カフェ入口に掲げられるメッセージボード(写真提供:金田諦應)
「近親者を亡くしたり、大勢の死を目の当たりにしたりした人は、心が固まって動かなくなってしまう。最初は『おとうちゃん、何で私を残して逝ったんだ』とか、『なんで俺だけ生き残ったんだあ』といったような叫び、訴えに近いものしか出てきません。話も断片的だし支離滅裂で、主客が一緒になってしまった状態です。

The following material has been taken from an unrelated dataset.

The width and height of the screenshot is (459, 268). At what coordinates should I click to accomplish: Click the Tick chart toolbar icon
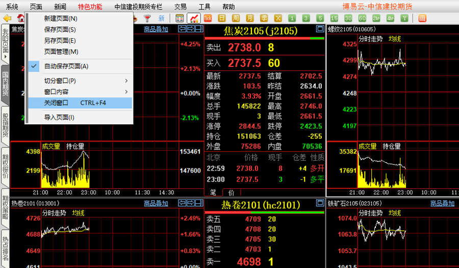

それが傾聴を重ねていくと、事実と自分の思いが整理されて、自分を客観視できるようになっていく。理屈の通る形で、その人なりの筋書きの“物語”が語られる。こうなれば一歩も二歩も前進です」(金田さん)
そうして悲しみを癒し、自分の歩幅で歩き出した傾聴喫茶のお客さんは多くいる。その一方で、一進一退を繰り返す人もいる。金田さんは言う。
「あるとき、津波で2歳半の子どもを亡くした若い母親から手紙が来ました。津波に飲み込まれた時、繋いでいた手が離れて自分だけが生き残ってしまったと苦しんでいました。会って話を聞こうとしたその日、彼女は大量の睡眠薬を飲んでしまった。幸いに一命は取りとめた。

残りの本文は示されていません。